• Compositeurs français résidant en Californie et réserve héréditaire (partie 2)

     

    Le second arrêt concerne le cas de Maurice Jarre, né en 1924 à Lyon et décédé à Malibu (Californie, Etats-Unis) en 2009.

     

    Il est l’un des plus grands compositeurs de musique de films du XXème siècle, multi oscarisé, l’un des rares Français à disposer de son étoile au Hollywood Walk of Fame de Los Angeles.
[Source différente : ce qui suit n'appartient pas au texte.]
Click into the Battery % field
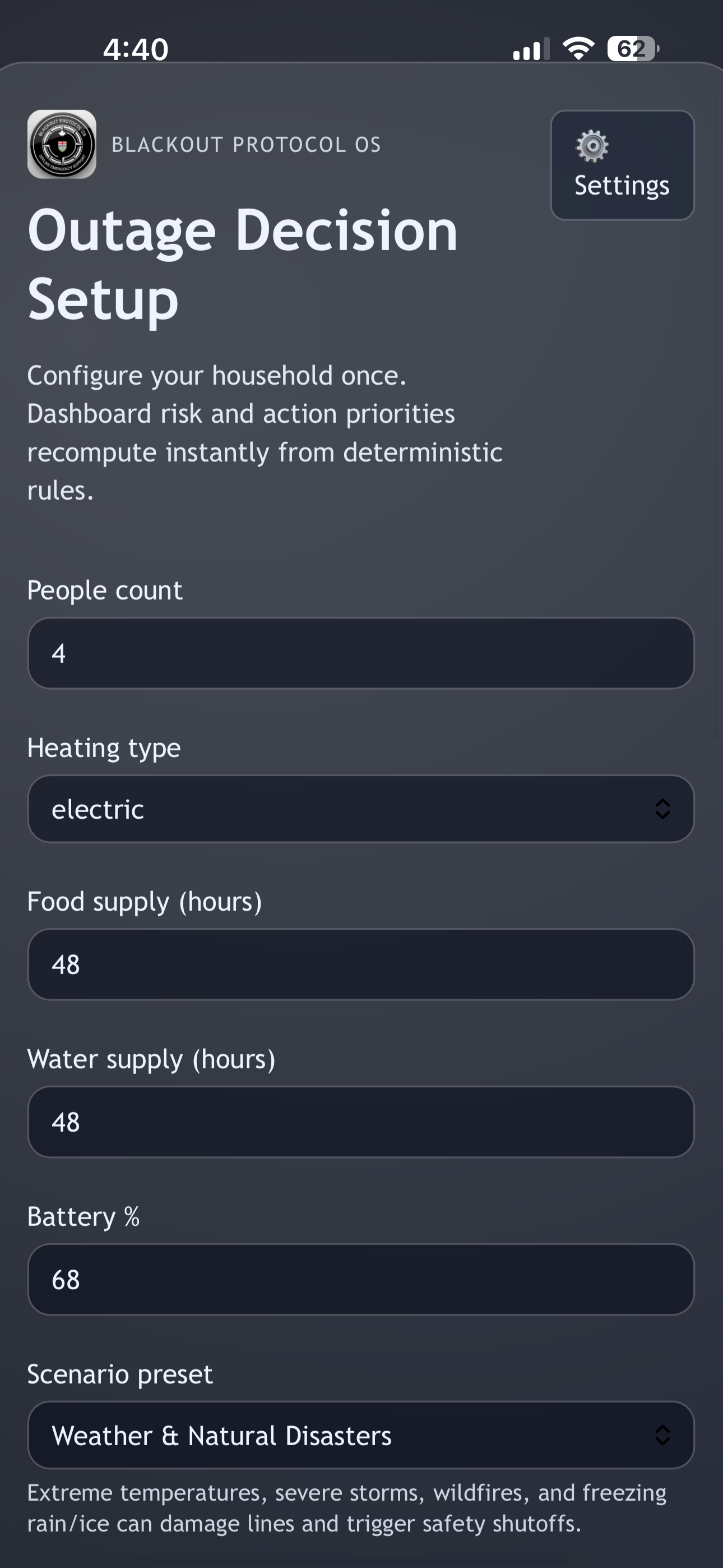 [x=360, y=1280]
On lui doit notamment les musiques de Lawrence d'Arabie (1962), Le Docteur Jivago (1965), Paris brûle-t-il ? (1966), Les Damnés (1969), Soleil rouge (1971), Witness (1985), Gorilles dans la brume (1988), Le Cercle des poètes disparus (1989), Ghost (1990).

     

    Marié quatre fois, père de trois enfants issus de ses trois premières épouses (un chacun, dont le compositeur Jean-Michel Jarre, en 1948, avec sa première femme), Maurice Jarre s’est marié en 1984 avec la femme qui lui survivra.

     

    Utilisant le même procédé que Michel Colombier, Maurice Jarre a constitué avec son épouse, en 1991, un family trust de droit californien auquel ont été transférés tous les biens de Maurice Jarre, dont, notamment, une société civile immobilière française détenant un bien immobilier parisien.

     

    Il a également établi un testament léguant tous ses biens meubles (donc l’intégralité des droits sur ses compositions musicales) à sa veuve, le solde étant attribué au family trust dont la veuve était l’unique bénéficiaire.

     

    Les trois enfants issus de précédentes unions étaient déshérités.

     

    Ils ont contesté cette situation, sur un autre fondement juridique que dans le cas de Michel Colombier, afin de se voir attribuer leur part sur les biens situés en France.

     

    Ils soutenaient cependant pareillement que « la réserve héréditaire, qui a pour vocation de protéger la pérennité économique et sociale de la famille, l’égalité des enfants et les volontés et libertés individuelles des héritiers, est un principe essentiel de droit français relevant de l’ordre public international ».

     

    Ils demandaient en conséquence que la loi californienne ne connaissant pas le principe de la réserve héréditaire soit écartée au profit du droit français.

     

    Pareillement la Cour de cassation (Cass., 1ère civ., 27 septembre 2017, n° 16-17.198) s’est prononcée par des motifs identiques à ceux figurant dans l’arrêt concernant Michel Colombier (cf. supra).

     

    Que retenir de ces deux arrêts de principe ?

     

    1 – La réserve héréditaire n’est pas un principe essentiel de droit français relevant de l’ordre public international.

     

    2 – Une loi étrangère ignorant la réserve héréditaire peut être appliquée à la succession d’un Français, libre, dans ces conditions, de déshériter ses enfants ou seulement certains d’entre eux.

     

    3. Une seule réserve à cette liberté est préservée, lorsque les héritiers écartés se trouvent dans « une situation de précarité économique ou de besoin », ce qui n’était pas le cas dans les deux affaires examinées ci-dessus.

     

    Mais cette limite suscite elle-même des interrogations : quel est l’état de besoin ou de précarité économique dont il faut faire état pour faire échec à la loi étrangère ignorant la réserve héréditaire ? Dans quelle mesure la loi étrangère est-elle écartée ?

     

    Surtout, pratiquement, l’on peut se demander si un héritier connaissant de véritables difficultés économiques aura la capacité de soutenir une action judiciaire susceptible de durer de nombreuses années, et l’on peut aussi s’interroger sur la capacité que ce dernier aura à faire appliquer la décision française à l’étranger alors que le partage de la succession sera intervenu, conformément à la loi étrangère, depuis des années.

     

    La limite posée par la Cour de cassation pour préserver les apparences d’une sauvegarde de la réserve héréditaire est bien théorique : la réserve héréditaire peut être écartée par l’application d’une loi étrangère ne la connaissant pas.